We are then confronted with the problem as to whether the strong rule long prevailing in this State shall be modified and an exception made in a case where there could be no possible intention on the part of the testator to make a change, but the particular assets were sold by the committee for the entirely legal purpose of providing support and maintenance for an incompetent person. The restriction on the sale of property by the committee except by consent of the court relates only to real property. (Civ. Prac. Act, § 1377; Matter of City of New York [Covert Ave.— Schmidt], 136 App. Div. 887; Maclay v. Equitable Life Assur. Society, 152 U. S. 499, 503; 14 R. C. L. 574; 12 id. 1124.) The committee was as capable of forming an intent as to what personal property should be sold for the support of the incompetent as the testator would have been had he remained of sound mind and found it necessary to sell property to maintain himself. It is always contemplated that an incompetent person may be restored to reason and his property may be returned to him (Civ. Prac. Act, § 1382); and that he might again become competent to change, his will. In the meantime the acts of the committee in good faith are the acts of the incompetent.

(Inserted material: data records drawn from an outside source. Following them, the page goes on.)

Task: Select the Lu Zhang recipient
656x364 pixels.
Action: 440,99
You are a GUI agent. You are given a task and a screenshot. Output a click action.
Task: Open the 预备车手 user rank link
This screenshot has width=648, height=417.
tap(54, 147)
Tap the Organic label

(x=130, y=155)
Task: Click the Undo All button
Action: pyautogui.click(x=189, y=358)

But I think this discussion is beside the question, if we follow the rule that we will look only to the fact of change.” Having ascertained that there has been change and disappearance of the specific property bequeathed, it is unnecessary to consider “ the reason for the change.” (Matter of Brann, supra, 268.) It seems to me that it matters not whether the property was disposed of in one way or another — whether by legal means or otherwise. The test is whether the property specifically bequeathed is found in the assets of the estate. If it becomes destroyed by use, fire *295or other cause; if it is taken under legal process, by theft or otherwise; if it is sold or exchanged by the committee of an incompetent for the maintenance of his ward — there is as effective ademption of the legacy under the rule in this State as though the specific property had been disposed of by the intentional act of the testator.

Evidently the will was drawn by a lawyer. Acting under legal advice, the testator could have made certain that the object of his bounty would receive a legacy by making it general instead of specific. Having failed to do that, he took the risk of ademption. My view of the doctrine in this State is, that the courts are not authorized to substitute something else in lieu of the legacy-— no matter what fine distinctions may be made and what subtle reasoning employed to bring about a seemingly just result.

I favor affirmance.

Decree, so far as appealed from, reversed on the law, with costs to the appellant payable out of the estate, and matter remitted to Surrogate’s Court for further proceedings in accordance with the opinion.